Plus d’arrêts donc plus de contrôle de la CPAM
Une analyse qui est partagée par le président du conseil de l’ordre des médecins de Dordogne, Bruno Hammel : “Il y a eu des modifications dans la relation au travail que nous ressentons dans les cabinets médicaux. Il y a une majoration des anxiétés, des inquiétudes et un souhait de recentrer son existence différemment qui n’est pas forcément compatible avec le monde du travail“.
Une méthode dénoncée par l’Ordre des médecins
Cette augmentation du nombre d’arrêts entraine mécaniquement plus de contrôles. “À une certaine durée d’arrêt de travail, les assurés reçoivent un courrier, un appel ou une convocation de l’Assurance maladie pour faire un point sur la situation, toujours en relation avec la médecine du travail et en examinant le dossier médical. En fonction, l’arrêt de travail peut continuer ou s’arrêter” explique la présidente de la CPAM.
“Nous ne soignons pas des statistiques, nous soignons des patients”
En plus du contrôle des patients, les médecins sont, eux aussi, sont surveillés par la CPAM, “On est sur des conseils et de l’accompagnement auprès des prescripteurs d’arrêt de travail pour rappeler les bons niveaux de prescription d’arrêt de travail par pathologie (conseillés par la Haute autorité de santé) mais on mène aussi des opérations de contrôle et éventuellement de lutte contre la fraude quand il s’agit d’arrêts de travail abusif“. C’est dans le cadre de ces contrôles que trois médecins périgourdins se sont fait remonter les bretelles cette année.

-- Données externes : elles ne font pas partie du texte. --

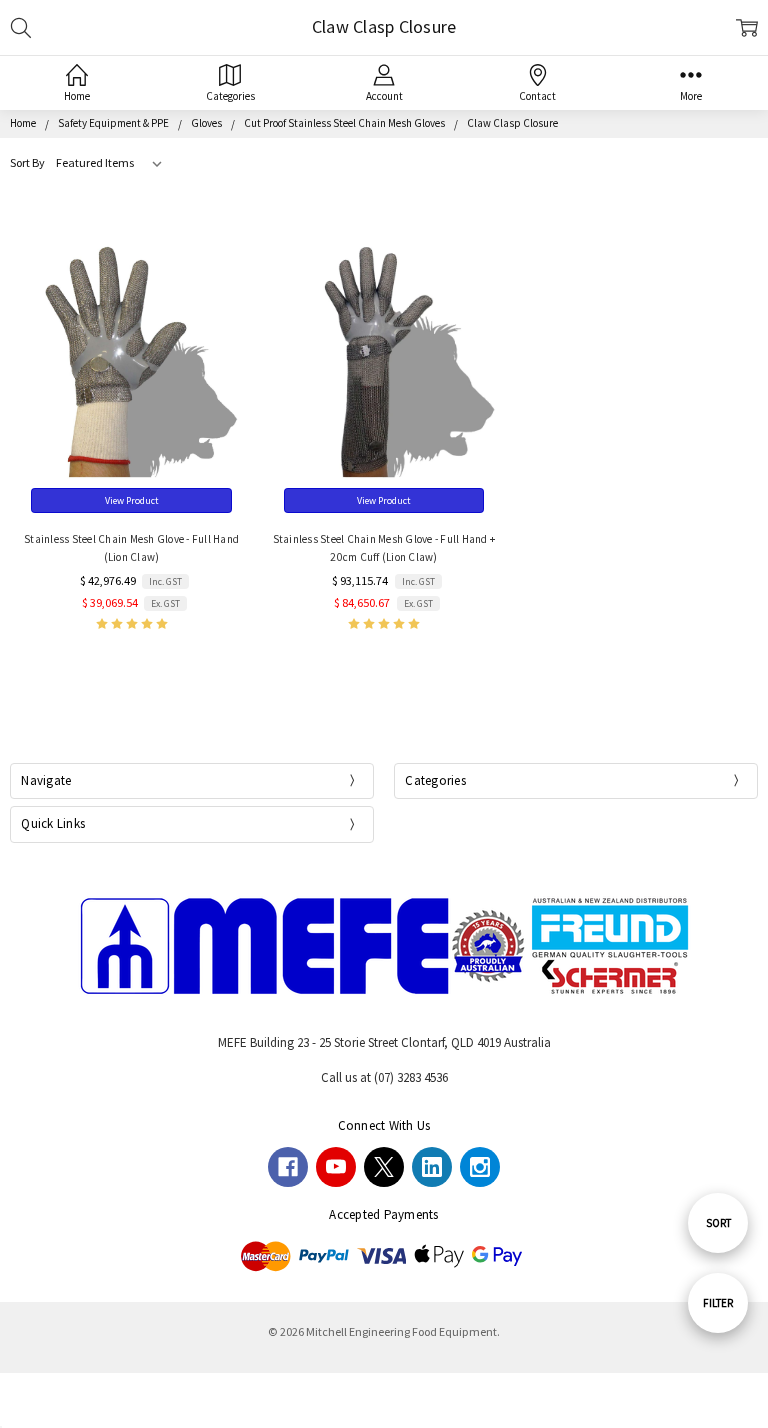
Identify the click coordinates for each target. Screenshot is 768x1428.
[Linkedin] (432, 1167)
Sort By (27, 162)
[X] (384, 1167)
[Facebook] (288, 1167)
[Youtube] (336, 1167)
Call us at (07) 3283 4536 (384, 1077)
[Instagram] (480, 1167)
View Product (132, 500)
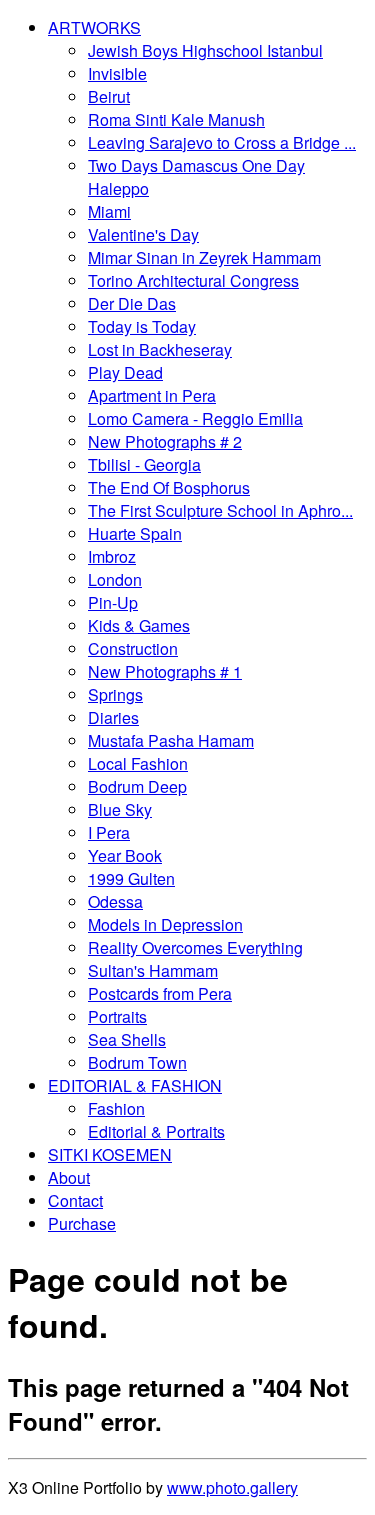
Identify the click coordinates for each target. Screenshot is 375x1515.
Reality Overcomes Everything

La méthode est dénoncée par l’Ordre des médecins : “le retour qui nous a été fait (au conseil de l’Ordre) c’est que la confraternité n’était pas forcément présente à l’occasion de ces contrôles, et ça, c’est important. Il faut être constructif plutôt que de chercher à être dans un système répressif”, défend Bruno Hammel. Selon la CPAM, un premier entretien est organisé avant un deuxième rendez-vous fixé six mois plus tard.
“Un écueil majeur”
“Le principe d’un jugement sur statistique n’est pas tolérable. Nous ne soignons pas des statistiques, nous soignons des patients” regrette le docteur Hammel. “Il y a un écueil majeur, c’est ce qu’on appelle l’indépendance professionnelle. Un médecin, lorsqu’il prescrit, que ce soit un médicament ou un arrêt de travail, il le fait en son âme et conscience. Il estime que c’est nécessaire et ne le fait pas sous influence de la sécurité sociale ou de quiconque” tout en reconnaissant que “les médecins sont responsables des dépenses. Il faut qu’ils prennent en compte les difficultés financières engendrées au niveau de l’État par des dépenses inconsidérées“.

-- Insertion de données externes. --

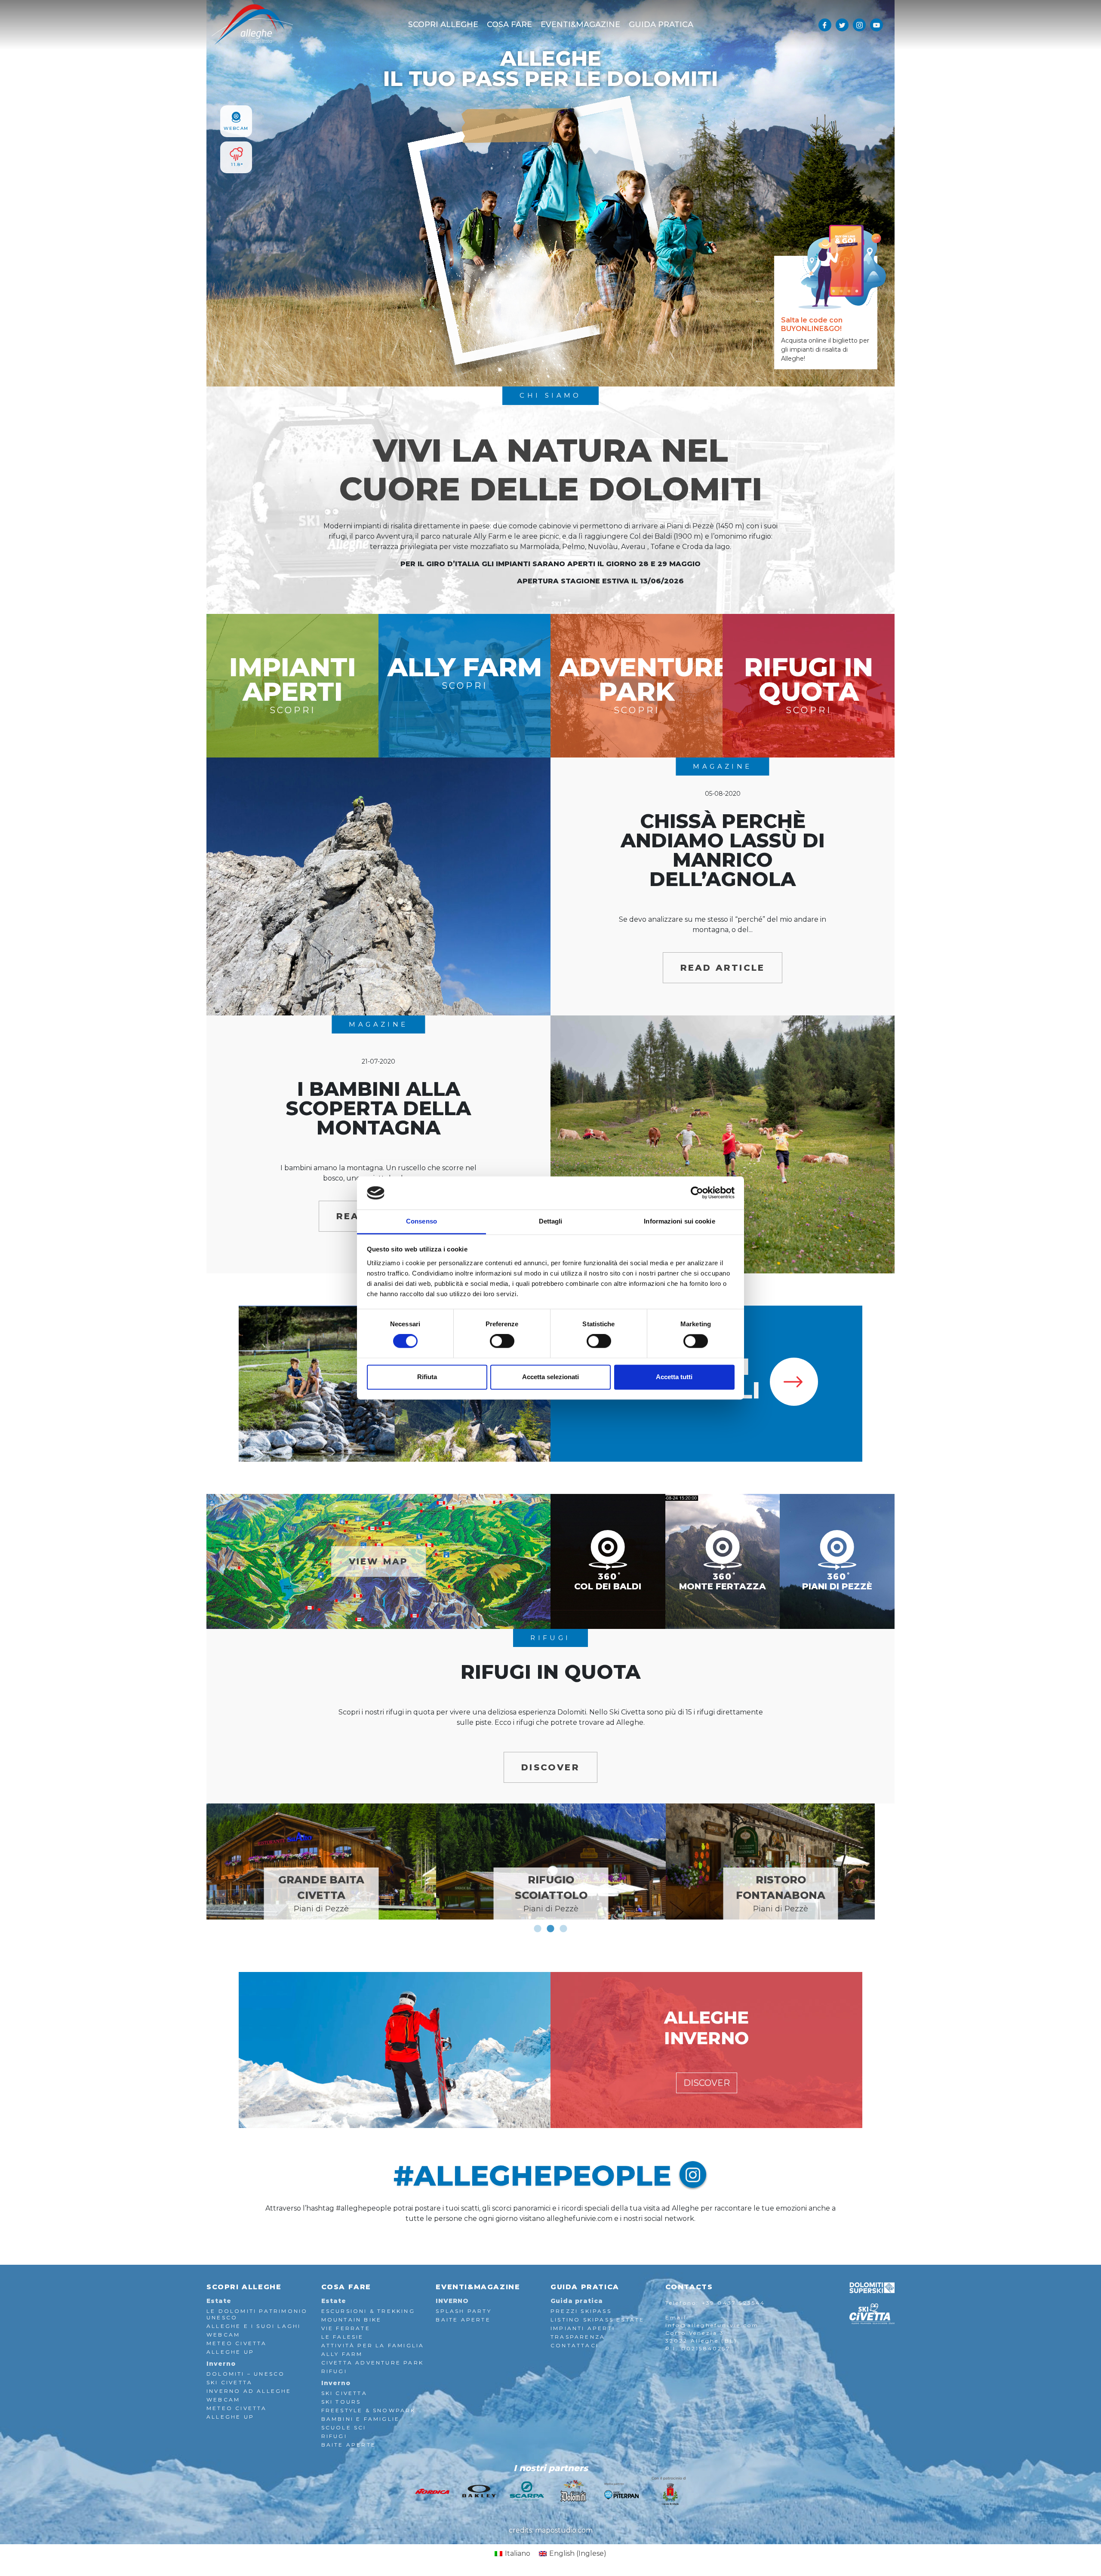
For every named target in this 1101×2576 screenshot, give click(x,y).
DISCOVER (550, 1767)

“On les connait les patients répétitifs et ce serait l’occasion (pour la CPAM) de se mettre à côté du médecin en disant, vous voyez, vous avez ce patient qui revient toutes les trois semaines pour vous demander un arrêt de travail, si vous voulez, on va s’en occuper. Je vous garantis que tous les médecins seraient bien contents d’être épaulés dans cette configuration-là” souffle le docteur.

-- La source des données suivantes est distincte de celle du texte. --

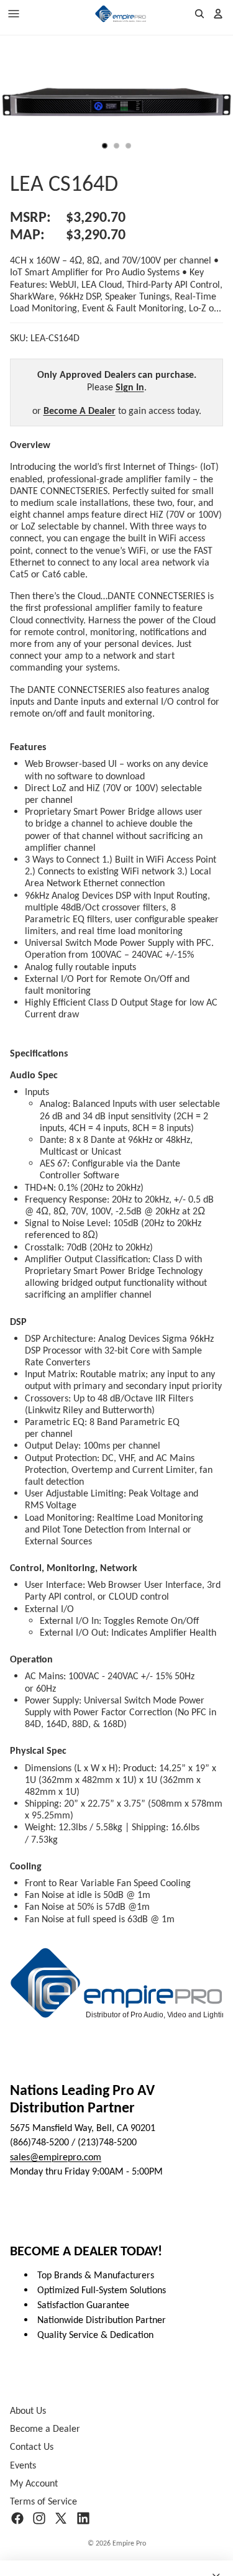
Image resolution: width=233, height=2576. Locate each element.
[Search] (199, 13)
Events (23, 2465)
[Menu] (13, 14)
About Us (28, 2410)
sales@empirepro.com (55, 2157)
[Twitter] (60, 2518)
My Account (34, 2483)
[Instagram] (39, 2518)
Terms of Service (43, 2501)
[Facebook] (17, 2518)
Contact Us (31, 2447)
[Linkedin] (83, 2518)
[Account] (218, 13)
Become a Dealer (45, 2428)
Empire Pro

“Une mise au point nécéssaire”
“Tout ce qui nous importe, c’est que ces contrôles se fassent prioritairement sur le patient plutôt que sur une statistique sur le médecin et que si le médecin est contrôlé, ça se passe dans une ambiance plus constructive que destructrice. C’est une mise au point qui a été jugée nécessaire par le conseil de l’ordre vis à vie de la sécurité sociale pour que ces ententes restent confraternelles et pas à sens unique” poursuit le docteur Bruno Hammel. “Je ne vois pas l’intérêt de rentrer dans un système répressif et punitif dans une situation démographique médicale catastrophe en Dordogne. On a déjà du mal à installer des jeunes médecins en libéral, si en plus, il y a une épée de Damoclès qui plane au-dessus d’eux, c’est la fin“.